TEXT SHOWN:
Content starts

Apple sued OpenAI in the U.S. District Court for the Northern District of California on Friday, accusing the AI company of orchestrating a systematic effort to poach engineers, siphon confidential files, and pressure outside manufacturers into replicating Apple’s proprietary techniques. “This case is about Apple’s former employees stealing Apple’s trade secrets for the benefit of OpenAI. Apple brings this suit to put a stop to it,” Apple’s lawyers wrote in the complaint. The filing arrives while OpenAI prepares for an expected IPO and roughly two months after the company won a federal jury verdict against Elon Musk.

The complaint’s two central figures once worked in Cupertino. Tang Tan, now OpenAI’s chief hardware officer, spent 24 years at Apple, most recently as vice president of product design for iPhone and Apple Watch. Chang Liu, a former senior systems electrical engineer, spent 8 years there before leaving for OpenAI in January 2026 without returning his company laptop. Apple says Liu ignored requests to schedule an exit interview and used the retained machine to download dozens of confidential hardware files, including engineering presentations and specs for unreleased products. He also accessed a former colleague’s work computer after his departure, the filing alleges.

Content ends

Stored data entries:
Content starts

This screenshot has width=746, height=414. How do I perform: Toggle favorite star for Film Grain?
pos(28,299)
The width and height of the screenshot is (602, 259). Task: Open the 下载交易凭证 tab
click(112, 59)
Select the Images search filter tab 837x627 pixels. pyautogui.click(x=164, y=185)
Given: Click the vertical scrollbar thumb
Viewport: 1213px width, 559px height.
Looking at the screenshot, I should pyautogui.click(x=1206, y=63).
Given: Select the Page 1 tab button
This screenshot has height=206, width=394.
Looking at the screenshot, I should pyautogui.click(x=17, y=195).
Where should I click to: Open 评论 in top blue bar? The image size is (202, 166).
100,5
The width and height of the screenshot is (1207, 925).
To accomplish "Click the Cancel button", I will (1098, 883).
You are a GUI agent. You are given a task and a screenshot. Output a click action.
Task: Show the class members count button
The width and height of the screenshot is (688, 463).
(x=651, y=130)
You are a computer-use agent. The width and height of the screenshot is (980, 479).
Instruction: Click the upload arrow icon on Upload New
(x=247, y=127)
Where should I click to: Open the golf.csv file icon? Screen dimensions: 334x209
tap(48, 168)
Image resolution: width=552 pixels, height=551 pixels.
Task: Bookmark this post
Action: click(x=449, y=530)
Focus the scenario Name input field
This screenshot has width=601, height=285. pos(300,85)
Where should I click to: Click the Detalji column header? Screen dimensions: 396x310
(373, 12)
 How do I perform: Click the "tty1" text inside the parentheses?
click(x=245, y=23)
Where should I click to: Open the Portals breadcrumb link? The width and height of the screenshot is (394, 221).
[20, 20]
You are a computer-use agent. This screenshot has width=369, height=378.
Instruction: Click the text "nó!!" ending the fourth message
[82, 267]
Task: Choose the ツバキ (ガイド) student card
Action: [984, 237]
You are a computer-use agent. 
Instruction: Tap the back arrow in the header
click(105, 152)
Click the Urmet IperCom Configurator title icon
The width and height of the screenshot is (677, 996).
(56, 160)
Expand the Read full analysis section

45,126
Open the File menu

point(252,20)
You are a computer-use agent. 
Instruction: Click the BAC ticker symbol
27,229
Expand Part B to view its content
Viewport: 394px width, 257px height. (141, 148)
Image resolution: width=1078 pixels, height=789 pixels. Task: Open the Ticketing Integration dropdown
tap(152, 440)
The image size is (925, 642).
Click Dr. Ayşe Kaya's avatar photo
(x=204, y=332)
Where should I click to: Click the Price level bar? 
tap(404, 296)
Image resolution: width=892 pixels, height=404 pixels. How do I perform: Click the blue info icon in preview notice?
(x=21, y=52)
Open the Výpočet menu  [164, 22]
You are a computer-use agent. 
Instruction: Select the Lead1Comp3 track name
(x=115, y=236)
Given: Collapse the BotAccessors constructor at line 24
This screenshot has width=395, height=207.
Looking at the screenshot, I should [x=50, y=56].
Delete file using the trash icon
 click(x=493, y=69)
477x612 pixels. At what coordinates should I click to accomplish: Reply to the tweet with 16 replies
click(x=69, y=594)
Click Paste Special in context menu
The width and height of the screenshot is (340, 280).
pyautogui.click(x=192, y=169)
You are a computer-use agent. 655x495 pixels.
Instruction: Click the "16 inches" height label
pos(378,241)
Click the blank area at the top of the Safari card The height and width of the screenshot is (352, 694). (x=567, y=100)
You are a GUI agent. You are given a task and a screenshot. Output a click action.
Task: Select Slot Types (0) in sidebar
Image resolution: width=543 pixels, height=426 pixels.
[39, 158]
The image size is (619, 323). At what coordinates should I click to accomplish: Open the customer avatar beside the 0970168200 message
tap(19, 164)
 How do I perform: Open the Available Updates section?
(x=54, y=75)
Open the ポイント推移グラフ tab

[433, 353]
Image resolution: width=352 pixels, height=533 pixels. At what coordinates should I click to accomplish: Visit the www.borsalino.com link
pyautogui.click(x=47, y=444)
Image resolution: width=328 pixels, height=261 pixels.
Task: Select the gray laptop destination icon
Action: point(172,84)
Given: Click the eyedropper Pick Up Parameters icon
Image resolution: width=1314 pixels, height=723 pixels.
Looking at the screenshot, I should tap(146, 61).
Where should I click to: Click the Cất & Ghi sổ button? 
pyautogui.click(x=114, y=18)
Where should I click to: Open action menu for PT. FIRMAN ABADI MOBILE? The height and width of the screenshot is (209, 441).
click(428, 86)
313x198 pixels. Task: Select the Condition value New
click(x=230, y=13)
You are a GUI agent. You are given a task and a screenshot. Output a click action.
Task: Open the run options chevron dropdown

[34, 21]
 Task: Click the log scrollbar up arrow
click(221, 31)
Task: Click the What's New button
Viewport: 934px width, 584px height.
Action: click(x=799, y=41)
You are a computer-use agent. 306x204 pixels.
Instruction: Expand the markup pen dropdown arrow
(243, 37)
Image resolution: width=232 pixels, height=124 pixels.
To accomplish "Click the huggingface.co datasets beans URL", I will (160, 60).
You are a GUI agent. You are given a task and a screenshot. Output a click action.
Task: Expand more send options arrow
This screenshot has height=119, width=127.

Content ends

ACTIVITY LIST:
[A] Answer these questions using the article on Apple's lawsuit against OpenAI:
(i) In which court did Apple file the suit?
(ii) How many years did Tang Tan spend at Apple?
(iii) In what month and year did Chang Liu leave for OpenAI?
[B] Reproduce everything in the article on Apple's lawsuit from "Apple sued OpenAI" down to "against Elon Musk.".

ANSWERS PROVIDED:
[A]
(i) The U.S. District Court for the Northern District of California
(ii) 24 years
(iii) January 2026

[B]
Apple sued OpenAI in the U.S. District Court for the Northern District of California on Friday, accusing the AI company of orchestrating a systematic effort to poach engineers, siphon confidential files, and pressure outside manufacturers into replicating Apple’s proprietary techniques. “This case is about Apple’s former employees stealing Apple’s trade secrets for the benefit of OpenAI. Apple brings this suit to put a stop to it,” Apple’s lawyers wrote in the complaint. The filing arrives while OpenAI prepares for an expected IPO and roughly two months after the company won a federal jury verdict against Elon Musk.